The two state senators involved in the proposal have connections to the Johnson County Sheriff’s Office. Sinclair said her best friend is a deputy in the department. Sen. Kevin Kinney, D-Oxford, spent nearly 30 years as a deputy, including 10 as an investigator.
Kinney said this fall he spoke with Noah’s family, who recounted details of the case to him.
“I said, ‘There’s got to be something,’” said Kinney. “I got the code book out and started digging and there just wasn’t anything. This just doesn’t seem right.”
Sinclair said the case and lack of options came up this summer when she was speaking with her friend. Sinclair said she found the circumstances of the case unfathomable.
“Who hides the death of a human being?” she asked.
Sinclair and Kinney both sit on the judiciary subcommittee. In January, a Senate study bill — now known as Senate File 243 — was introduced. Under the bill, anyone who witnesses someone else “suffering from imminent
danger of death or risk of serious injury” and fails to contact authorities would be committing an aggravated misdemeanor. Additionally, if someone abuses a corpse and fails to disclose its location to conceal a crime, he or she would be committing a Class D felony.

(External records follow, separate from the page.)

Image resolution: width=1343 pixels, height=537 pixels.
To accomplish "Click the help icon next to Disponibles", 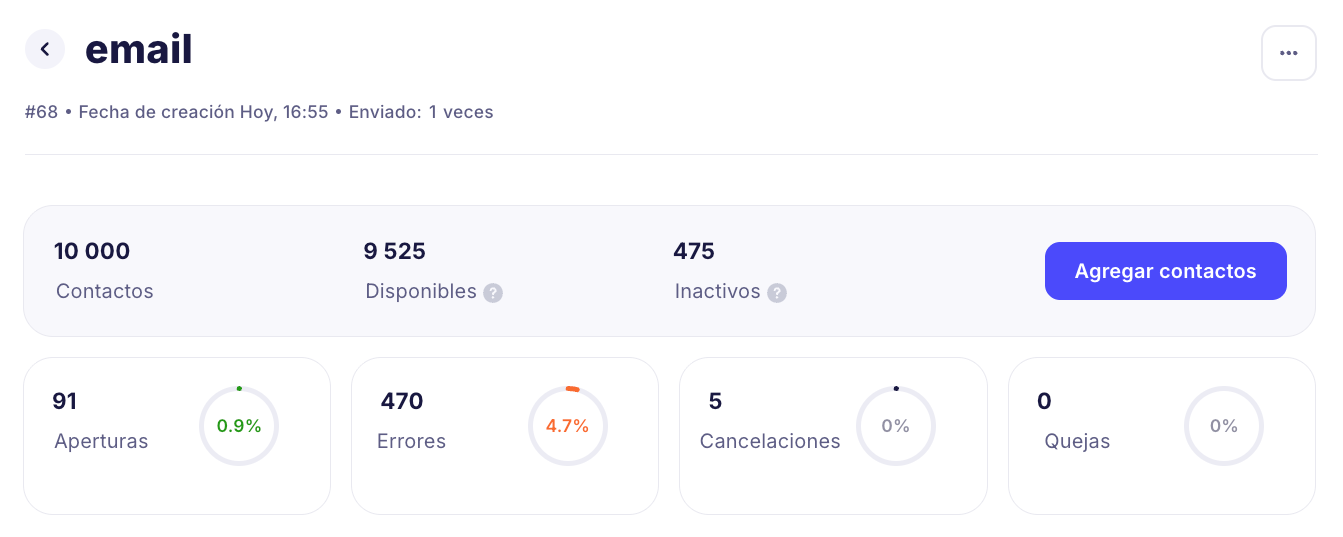I will point(492,293).
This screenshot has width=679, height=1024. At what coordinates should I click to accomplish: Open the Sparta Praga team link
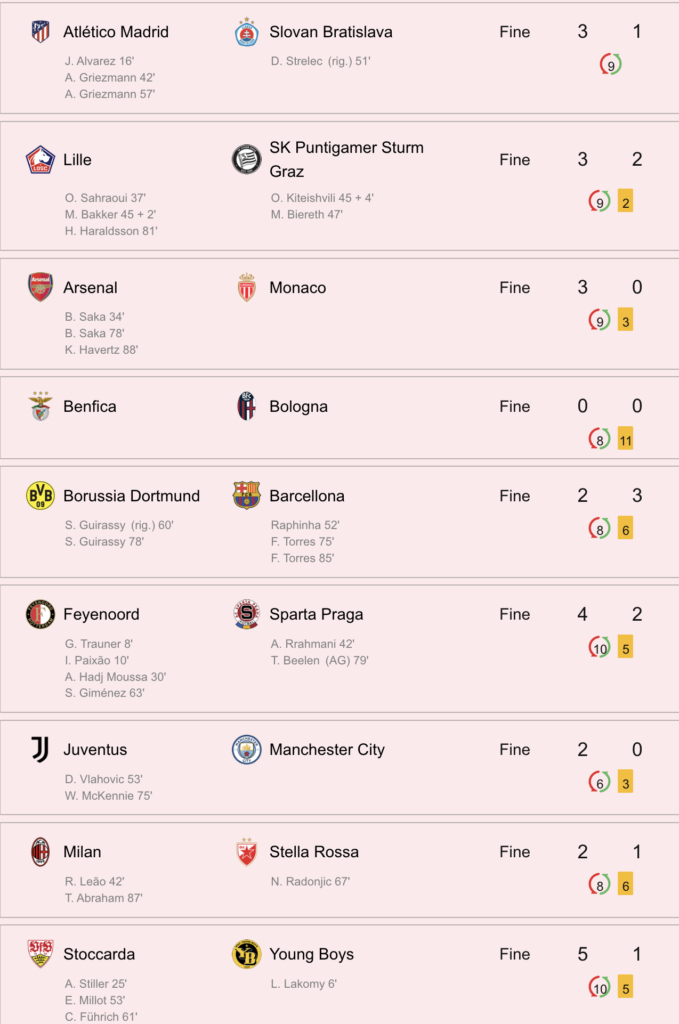(316, 615)
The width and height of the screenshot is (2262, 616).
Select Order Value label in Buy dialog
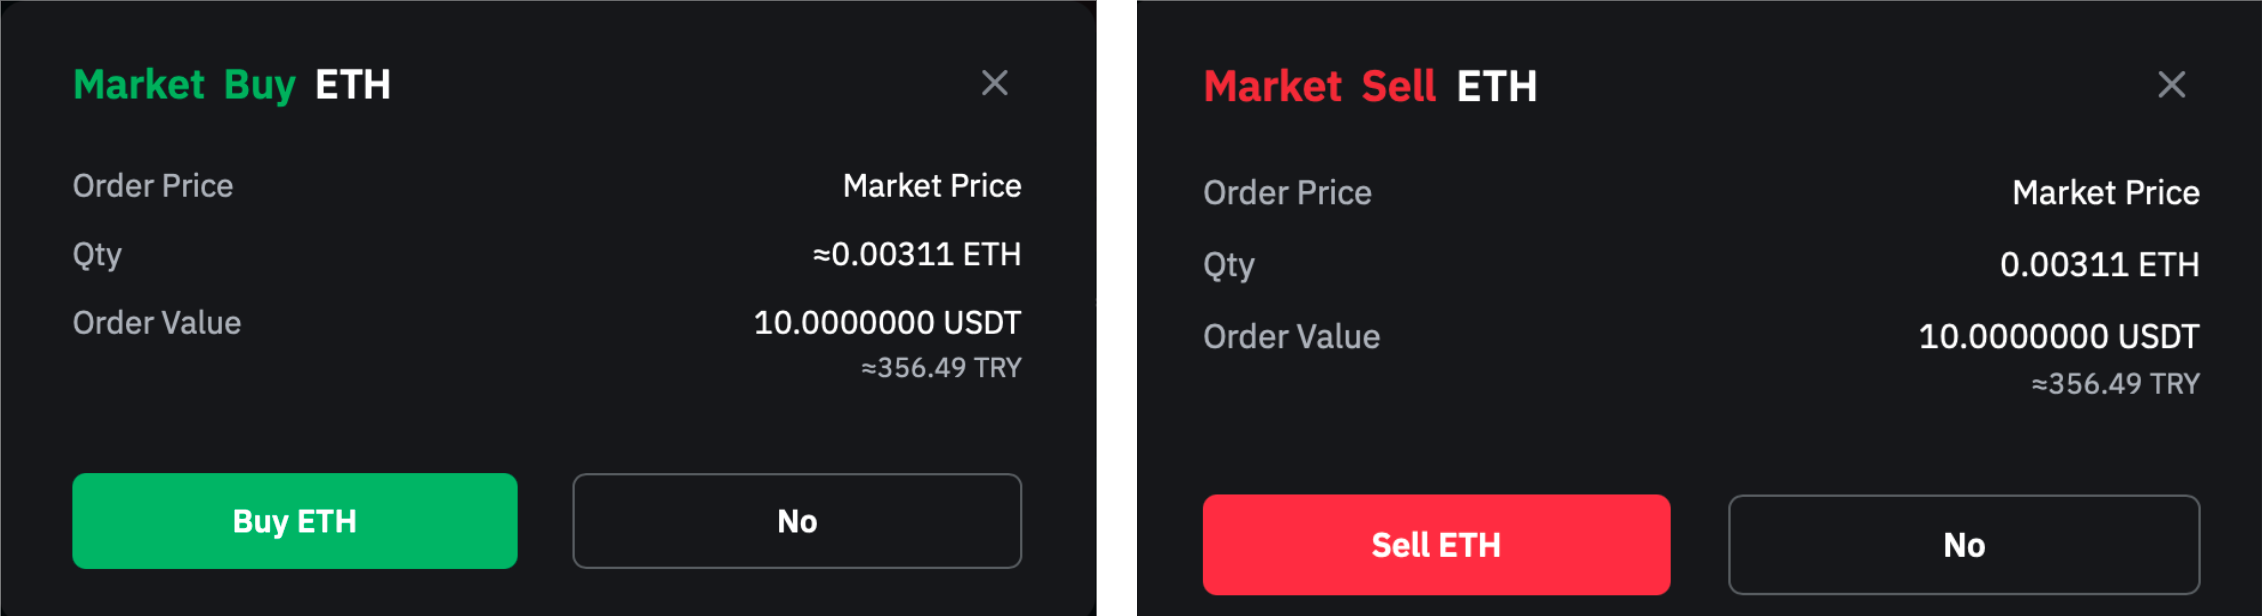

“My hope is to be able to basically close a loophole so that people are held accountable for their actions, especially when a death is involved,” Kinney said.
Johnson County Sheriff Brad Kunkel said the “heartbreak and tragedy” of the Herring case impacted everyone involved with it.
“Our hope is that the facts and circumstances around this investigation are seen as an opportunity to fill a gap in the law,” Kunkel said.
Sinclair said the bill is now up for floor debate. While the bill is not controversial and has bipartisan support, she said sometimes bills take time to get through amid all the other measures.
“I think it has a good chance of getting through the Senate,” she said. “I don’t know the odds of it getting through the House.”
The fact that the law is based on real-life circumstances bolsters its chances of passage.
“This isn’t a ‘what if,’” she said. “It’s a case where actual people withheld the actual location of a body, trying to keep themselves out of trouble. I think it does give it a little more meaning.”